Naar boven ↑

Rechtspraak

werknemer/Ship's Equipment Centre Groningen BV
Rechtbank Noord-Nederland (Locatie Groningen), 22 december 2011
ECLI:NL:RBGRO:2011:BU9730

werknemer/Ship's Equipment Centre Groningen BV

Eenzijdige wijziging vergoedingsregeling. Belang van servicemedewerker dient naar maatstaven van redelijkheid en billijkheid gedeeltelijk te wijken voor belang van werkgever. Werkgever had overgangsregeling moeten vaststellen

Vervolg tussenvonnis. Werknemer is van 1 februari 2006 tot 1 oktober 2010 in dienst geweest van SEC in de functie van servicemedewerker. Op de arbeidsovereenkomst is onder meer het Personeelsreglement 2004 van toepassing. Het personeelsreglement bevat een eenzijdig wijzigingsbeding. Na forse verliezen is in 2009, ter vervanging van het personeelsreglement uit 2004, een personeelshandboek vastgesteld. In het Personeelshandboek 2009 zijn forse besparingsmaatregelen doorgevoerd. Een van de maatregelen betreft het snijden in de vergoedingsregeling van servicemedewerkers. Werknemer stelt dat deze eenzijdige wijziging de toets van artikel 7:613 BW vanwege de grote financiële consequenties (20 tot 30% inkomensachteruitgang) voor hem niet kan doorstaan.

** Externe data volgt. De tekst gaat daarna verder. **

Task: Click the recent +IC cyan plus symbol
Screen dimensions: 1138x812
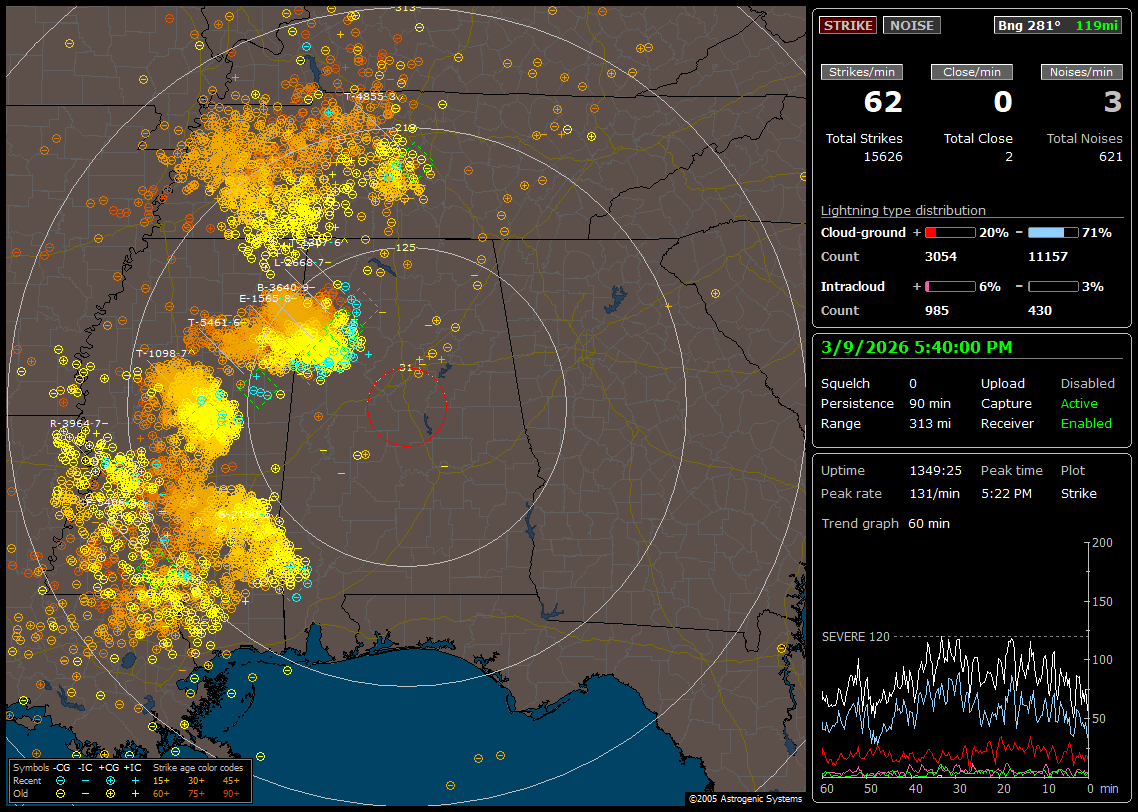Action: coord(135,780)
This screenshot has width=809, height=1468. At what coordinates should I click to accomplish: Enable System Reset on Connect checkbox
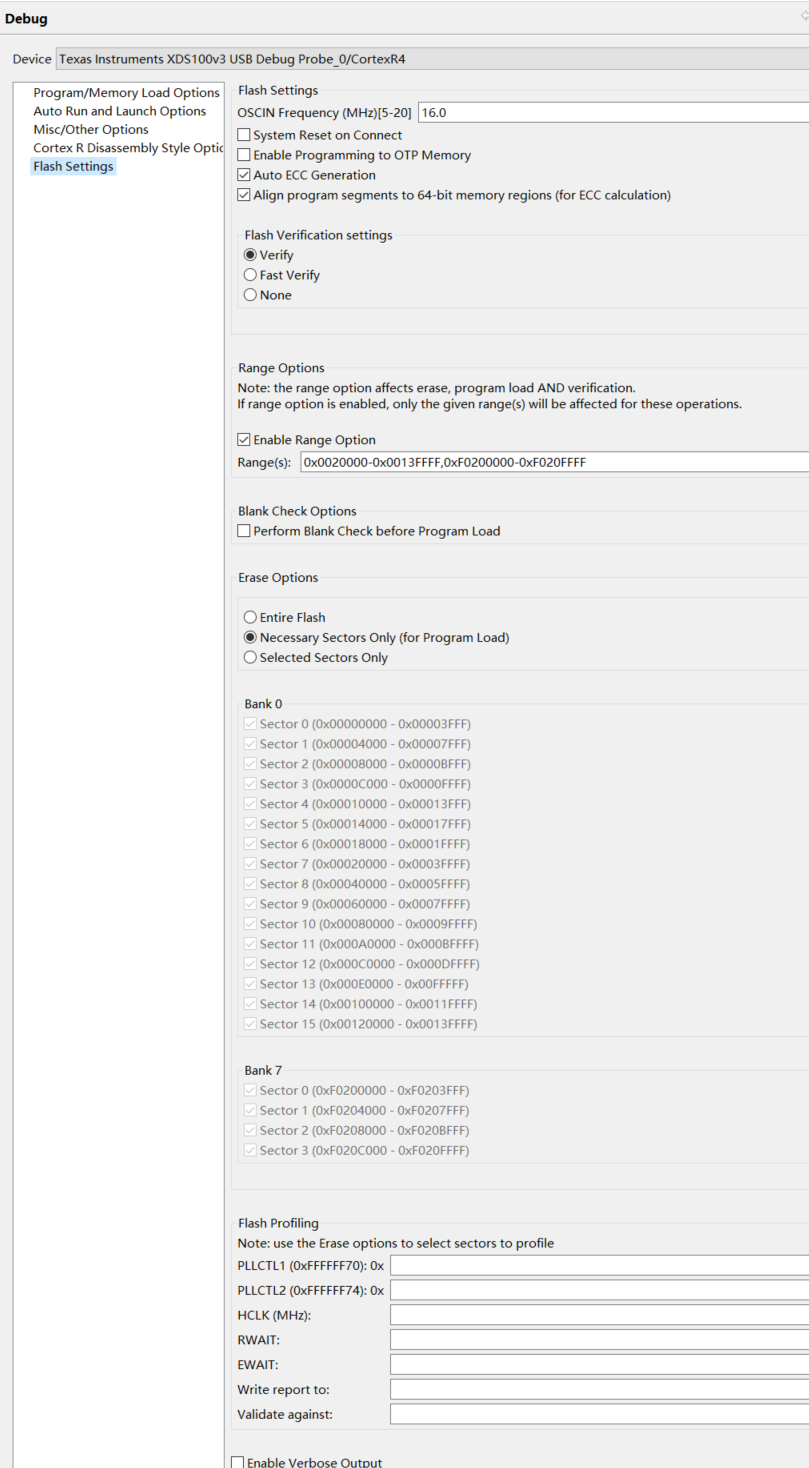tap(244, 135)
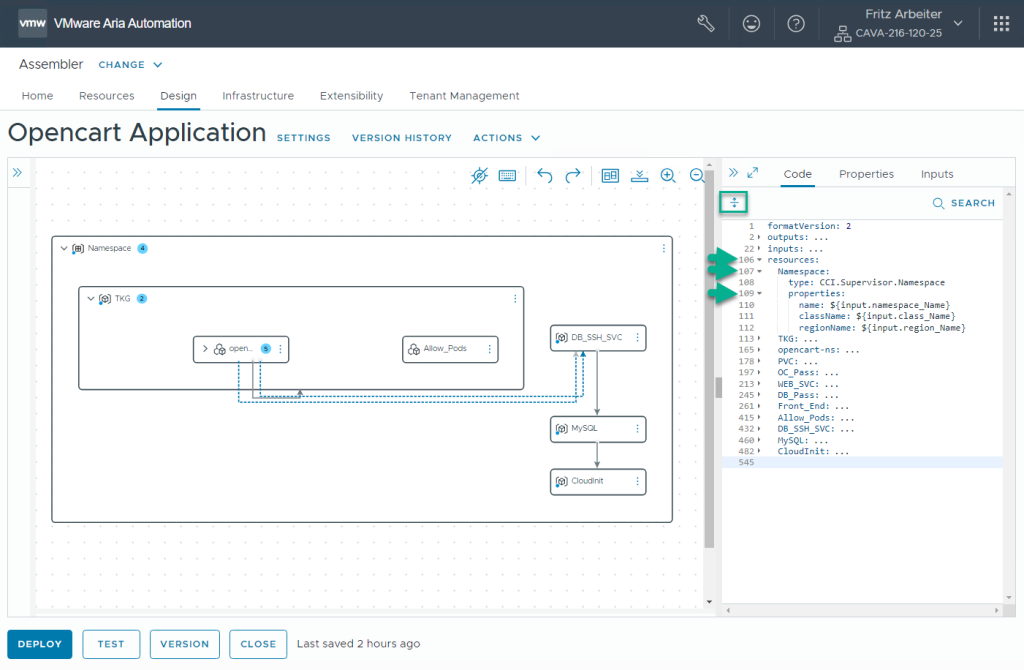Collapse the Namespace group on canvas
This screenshot has height=670, width=1024.
[x=65, y=248]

De kantonrechter oordeelt als volgt. Nu er een eenzijdig wijzigingsbeding is overeengekomen, geldt artikel 7:613 BW als uitgangspunt. SEC heeft de forse verliezen van de afgelopen jaren en de noodzaak bedrijfseconomische bezuinigingsmaatregelen te treffen voldoende aannemelijk gemaakt. Meegewogen wordt dat de personeelsvertegenwoordiging van SEC heeft ingestemd met de invoering van het Personeelshandboek 2009. Voorts verwijst de kantonrechter in dit verband naar de houding van de in de onderneming actieve vakbonden die, na uitleg zijdens de directie, te kennen hebben gegeven geen collectieve actie te zullen ondernemen. Een en ander neemt niet weg dat de belangen van werknemer door de invoering van het Personeelshandboek 2009 zijn geschaad. Als gevolg daarvan verliest hij immers een substantieel deel van zijn inkomen.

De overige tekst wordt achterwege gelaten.